**AANGELEVERDE TEKST**

2.     Het peilbesluit gaat vergezeld van een toelichting waarin ten minste zijn opgenomen:

a.     de aan het besluit ten grondslag liggende afwegingen en uitkomsten van de verrichte onderzoeken;

b.     een aanduiding van de veranderingen van de waterstanden ten opzichte van de bestaande situatie;

c.      een aanduiding van de gevolgen van de te handhaven grond- en oppervlaktewaterstanden voor de diverse belangen.

Artikel 10.32, Openbare voorbereiding peilbesluit

Op de voorbereiding van het peilbesluit is afdeling 3.4 van de Awb van toepassing.

Artikel 10.33, Herziening peilbesluit

1.     Een peilbesluit wordt in ieder geval herzien indien hiertoe uit de evaluatie van het beheerplan de noodzaak blijkt.

2.     Indien een peilbesluit betrekking heeft op een provinciegrensoverschrijdend peilvak, dan is op de herziening van het peilbesluit de regelgeving van de provincie van toepassing, waarbinnen het grootste deel van het gebied waarvoor het peilbesluit geldt is gelegen.

Artikel 10.34, Projectprocedure voor waterstaatswerken

Gedeputeerde staten van de provincie waarbinnen het te realiseren project in hoofdzaak is gelegen kunnen, mede op verzoek van het dagelijks bestuur van het waterschap, paragraaf 2 van hoofdstuk 5 van de Waterwet van toepassing verklaren op:

a.     projectplannen tot de aanleg of wijziging van bergingsgebieden in regionale watersystemen;

b.     projectplannen tot aanleg, verlegging of versterking van regionale waterkeringen.

**VRAGEN EN OPDRACHTEN**
(1) Welke afdeling van de Awb geldt volgens de tekst over het peilbesluit voor de voorbereiding van het peilbesluit?
(2) Welke artikelen komen met nummer en titel voor in de tekst over het peilbesluit?
(3) Pak de tekst over het peilbesluit op na de laatste zin en schrijf hem verder.
De gegevens staan los van de tekst over het peilbesluit en vormen apart materiaal.

**AANGELEVERDE GEGEVENS**
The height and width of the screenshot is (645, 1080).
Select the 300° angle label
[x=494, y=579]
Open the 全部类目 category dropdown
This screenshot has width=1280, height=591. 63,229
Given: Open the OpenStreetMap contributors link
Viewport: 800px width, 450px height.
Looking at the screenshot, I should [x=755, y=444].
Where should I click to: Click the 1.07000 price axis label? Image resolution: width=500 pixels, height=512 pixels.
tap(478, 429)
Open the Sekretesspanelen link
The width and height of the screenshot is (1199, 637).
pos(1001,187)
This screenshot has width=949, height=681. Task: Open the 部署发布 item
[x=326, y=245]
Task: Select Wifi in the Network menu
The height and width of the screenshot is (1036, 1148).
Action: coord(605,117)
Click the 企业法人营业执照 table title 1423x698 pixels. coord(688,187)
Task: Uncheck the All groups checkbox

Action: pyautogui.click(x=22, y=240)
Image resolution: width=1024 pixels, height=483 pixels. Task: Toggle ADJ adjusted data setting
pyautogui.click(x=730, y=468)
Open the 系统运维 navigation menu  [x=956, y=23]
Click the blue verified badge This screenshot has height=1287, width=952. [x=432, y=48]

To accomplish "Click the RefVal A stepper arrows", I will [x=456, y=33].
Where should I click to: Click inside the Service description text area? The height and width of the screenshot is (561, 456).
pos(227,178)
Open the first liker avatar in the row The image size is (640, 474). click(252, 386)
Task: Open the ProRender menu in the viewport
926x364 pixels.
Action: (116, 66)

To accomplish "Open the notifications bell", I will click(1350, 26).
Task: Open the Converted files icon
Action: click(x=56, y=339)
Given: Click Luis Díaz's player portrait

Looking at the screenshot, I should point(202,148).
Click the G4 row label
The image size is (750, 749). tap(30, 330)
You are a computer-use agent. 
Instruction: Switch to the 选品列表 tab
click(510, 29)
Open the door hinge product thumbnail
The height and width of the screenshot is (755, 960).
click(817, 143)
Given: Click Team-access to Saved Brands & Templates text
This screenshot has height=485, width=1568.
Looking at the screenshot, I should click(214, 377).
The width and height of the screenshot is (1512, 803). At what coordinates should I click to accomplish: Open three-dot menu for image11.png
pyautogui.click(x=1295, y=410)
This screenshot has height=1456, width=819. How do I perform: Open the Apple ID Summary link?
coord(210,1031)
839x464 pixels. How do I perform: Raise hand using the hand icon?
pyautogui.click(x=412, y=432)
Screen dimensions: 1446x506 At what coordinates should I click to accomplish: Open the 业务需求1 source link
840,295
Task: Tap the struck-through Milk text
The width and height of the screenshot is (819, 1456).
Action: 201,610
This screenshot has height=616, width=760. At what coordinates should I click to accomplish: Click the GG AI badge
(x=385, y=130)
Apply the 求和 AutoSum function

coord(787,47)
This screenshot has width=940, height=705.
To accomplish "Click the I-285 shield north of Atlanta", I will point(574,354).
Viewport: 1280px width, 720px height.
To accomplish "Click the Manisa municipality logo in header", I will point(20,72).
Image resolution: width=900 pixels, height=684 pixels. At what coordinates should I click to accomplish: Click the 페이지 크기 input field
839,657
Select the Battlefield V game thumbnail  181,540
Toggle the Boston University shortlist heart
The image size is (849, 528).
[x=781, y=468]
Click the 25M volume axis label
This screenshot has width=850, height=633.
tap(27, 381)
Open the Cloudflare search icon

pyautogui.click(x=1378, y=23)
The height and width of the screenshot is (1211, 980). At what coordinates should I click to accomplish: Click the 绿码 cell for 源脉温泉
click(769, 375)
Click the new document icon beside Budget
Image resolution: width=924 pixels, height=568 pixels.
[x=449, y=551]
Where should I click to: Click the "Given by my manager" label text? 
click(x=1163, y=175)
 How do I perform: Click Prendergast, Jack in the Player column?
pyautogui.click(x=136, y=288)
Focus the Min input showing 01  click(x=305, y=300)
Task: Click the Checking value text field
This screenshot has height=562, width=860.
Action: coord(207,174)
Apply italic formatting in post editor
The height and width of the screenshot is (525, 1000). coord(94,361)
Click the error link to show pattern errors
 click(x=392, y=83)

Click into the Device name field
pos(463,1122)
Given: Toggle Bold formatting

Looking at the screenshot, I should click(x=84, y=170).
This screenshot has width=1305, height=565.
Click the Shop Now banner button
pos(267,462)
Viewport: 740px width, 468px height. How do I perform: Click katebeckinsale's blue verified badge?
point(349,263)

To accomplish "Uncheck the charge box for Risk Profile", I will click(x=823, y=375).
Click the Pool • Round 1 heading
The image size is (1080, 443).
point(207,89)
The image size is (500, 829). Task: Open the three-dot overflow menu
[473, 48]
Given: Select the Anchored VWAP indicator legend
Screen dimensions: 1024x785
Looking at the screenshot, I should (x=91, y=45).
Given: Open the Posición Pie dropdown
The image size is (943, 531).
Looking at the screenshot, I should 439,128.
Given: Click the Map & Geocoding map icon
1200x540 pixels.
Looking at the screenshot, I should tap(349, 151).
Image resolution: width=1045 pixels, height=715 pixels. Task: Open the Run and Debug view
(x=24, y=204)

**OVERZICHT ANTWOORDEN**
(1) Afdeling 3.4 van de Awb.

(2)
- Artikel 10.32, Openbare voorbereiding peilbesluit
- Artikel 10.33, Herziening peilbesluit
- Artikel 10.34, Projectprocedure voor waterstaatswerken

(3)
Artikel 10.35 Toezending projectplannen

Projectplannen, als bedoeld in artikel 5.5 van de Waterwet, behoeven de goedkeuring van gedeputeerde staten van de provincie waarbinnen het te realiseren project in hoofdzaak is gelegen.

Een projectplan dat betrekking heeft op een primaire of regionale waterkering die deel uitmaakt van een dijkring die tevens is gelegen op het grondgebied van een andere provincie of provincies wordt door het dagelijks bestuur tevens toegezonden aan gedeputeerde staten van die provincie of provincies.

Artikel 10.36, Waterakkoorden

Bij de voorbereiding van het waterakkoord, bedoeld in artikel 3.7 van de Waterwet, raadpleegt het dagelijks bestuur het college van burgemeester en wethouders en gedeputeerde staten.

Titel 10.5, Handelingen in watersystemen

Artikel 10.37, Grondwaterregister

1.     Gedeputeerde staten houden een register bij waarin inrichtingen voor het onttrekken van water uit een grondwaterlichaam en infiltraties in een grondwaterlichaam worden ingeschreven met vermelding van de gegevens die op grond van het tweede lid en artikel 10.38, eerste lid worden verstrekt. Voorts worden daarin vermeld de vergunningen, krachtens welke het onttrekken van water of infiltreren van water plaatsvindt.

2.     Het dagelijks bestuur van de waterschappen verstrekt aan gedeputeerde staten van de provincie of de provincies waarin de onttrekking van grondwater of infiltratie plaatsvindt de gegevens die door toepassing van artikel 10.38, derde lid worden verkregen. Voorts wordt een overzicht verstrekt van de vergunningen en meldingen, krachtens welke het onttrekken van grondwater of infiltreren van water plaatsvindt.

3.     Het dagelijks bestuur maakt voor de uitvoering van het gestelde in het vorige lid gebruik van het Landelijk Register Grondwater (LGR) zoals dat is ondergebracht bij TNO/DINO.

4.     De in het tweede lid bedoelde gegevens, meldingen en vergunningen worden door het dagelijks bestuur binnen 3 maanden nadat deze door hen zijn ontvangen dan wel zijn verleend, verstrekt aan gedeputeerde staten.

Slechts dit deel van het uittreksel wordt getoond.